- Task prompt -
Retype the data that follows with no alterations, please.

- Record set -
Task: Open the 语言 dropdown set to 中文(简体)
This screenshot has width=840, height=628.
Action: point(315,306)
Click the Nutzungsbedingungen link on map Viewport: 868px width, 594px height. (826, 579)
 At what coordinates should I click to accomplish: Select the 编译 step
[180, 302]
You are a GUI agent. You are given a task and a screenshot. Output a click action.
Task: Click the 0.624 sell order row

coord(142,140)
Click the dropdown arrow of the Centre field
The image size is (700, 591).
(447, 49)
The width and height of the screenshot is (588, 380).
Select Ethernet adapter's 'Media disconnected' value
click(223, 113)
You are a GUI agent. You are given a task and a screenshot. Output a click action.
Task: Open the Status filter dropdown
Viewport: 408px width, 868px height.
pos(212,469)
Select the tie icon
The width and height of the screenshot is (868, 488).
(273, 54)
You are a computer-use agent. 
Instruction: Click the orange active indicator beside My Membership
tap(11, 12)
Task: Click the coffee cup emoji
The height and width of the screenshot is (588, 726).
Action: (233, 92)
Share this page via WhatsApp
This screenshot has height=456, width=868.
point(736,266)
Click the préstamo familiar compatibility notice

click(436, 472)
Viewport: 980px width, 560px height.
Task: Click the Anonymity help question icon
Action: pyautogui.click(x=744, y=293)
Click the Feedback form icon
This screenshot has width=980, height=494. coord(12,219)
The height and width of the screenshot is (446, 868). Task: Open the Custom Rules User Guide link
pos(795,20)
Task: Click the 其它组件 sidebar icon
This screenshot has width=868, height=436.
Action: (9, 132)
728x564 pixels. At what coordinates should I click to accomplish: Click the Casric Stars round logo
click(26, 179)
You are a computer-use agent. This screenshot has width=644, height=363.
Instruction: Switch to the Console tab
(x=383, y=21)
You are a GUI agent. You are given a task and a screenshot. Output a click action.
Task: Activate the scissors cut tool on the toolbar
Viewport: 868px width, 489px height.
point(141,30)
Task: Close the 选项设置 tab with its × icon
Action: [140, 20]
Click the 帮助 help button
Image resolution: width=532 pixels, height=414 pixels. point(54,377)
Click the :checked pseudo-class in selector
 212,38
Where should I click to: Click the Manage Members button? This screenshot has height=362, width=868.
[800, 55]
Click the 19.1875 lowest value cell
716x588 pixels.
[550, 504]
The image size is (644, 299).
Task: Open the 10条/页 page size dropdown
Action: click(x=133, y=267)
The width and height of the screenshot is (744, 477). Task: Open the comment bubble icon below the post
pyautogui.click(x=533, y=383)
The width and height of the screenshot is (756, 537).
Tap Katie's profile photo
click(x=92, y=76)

- Answer space -
Task: Open the 语言 dropdown set to 中文(简体)
This screenshot has width=840, height=628.
Action: point(315,306)
Click the Nutzungsbedingungen link on map Viewport: 868px width, 594px height. (826, 579)
 At what coordinates should I click to accomplish: Select the 编译 step
[180, 302]
You are a GUI agent. You are given a task and a screenshot. Output a click action.
Task: Click the 0.624 sell order row

coord(142,140)
Click the dropdown arrow of the Centre field
The image size is (700, 591).
(447, 49)
The width and height of the screenshot is (588, 380).
Select Ethernet adapter's 'Media disconnected' value
click(223, 113)
You are a GUI agent. You are given a task and a screenshot. Output a click action.
Task: Open the Status filter dropdown
Viewport: 408px width, 868px height.
pos(212,469)
Select the tie icon
The width and height of the screenshot is (868, 488).
(273, 54)
You are a computer-use agent. 
Instruction: Click the orange active indicator beside My Membership
tap(11, 12)
Task: Click the coffee cup emoji
The height and width of the screenshot is (588, 726).
Action: (233, 92)
Share this page via WhatsApp
This screenshot has height=456, width=868.
point(736,266)
Click the préstamo familiar compatibility notice

click(436, 472)
Viewport: 980px width, 560px height.
Task: Click the Anonymity help question icon
Action: pyautogui.click(x=744, y=293)
Click the Feedback form icon
This screenshot has width=980, height=494. coord(12,219)
The height and width of the screenshot is (446, 868). Task: Open the Custom Rules User Guide link
pos(795,20)
Task: Click the 其它组件 sidebar icon
This screenshot has width=868, height=436.
Action: (9, 132)
728x564 pixels. At what coordinates should I click to accomplish: Click the Casric Stars round logo
click(26, 179)
You are a computer-use agent. This screenshot has width=644, height=363.
Instruction: Switch to the Console tab
(x=383, y=21)
You are a GUI agent. You are given a task and a screenshot. Output a click action.
Task: Activate the scissors cut tool on the toolbar
Viewport: 868px width, 489px height.
point(141,30)
Task: Close the 选项设置 tab with its × icon
Action: [140, 20]
Click the 帮助 help button
Image resolution: width=532 pixels, height=414 pixels. point(54,377)
Click the :checked pseudo-class in selector
 212,38
Where should I click to: Click the Manage Members button? This screenshot has height=362, width=868.
[800, 55]
Click the 19.1875 lowest value cell
716x588 pixels.
[550, 504]
The image size is (644, 299).
Task: Open the 10条/页 page size dropdown
Action: click(x=133, y=267)
The width and height of the screenshot is (744, 477). Task: Open the comment bubble icon below the post
pyautogui.click(x=533, y=383)
The width and height of the screenshot is (756, 537).
Tap Katie's profile photo
click(x=92, y=76)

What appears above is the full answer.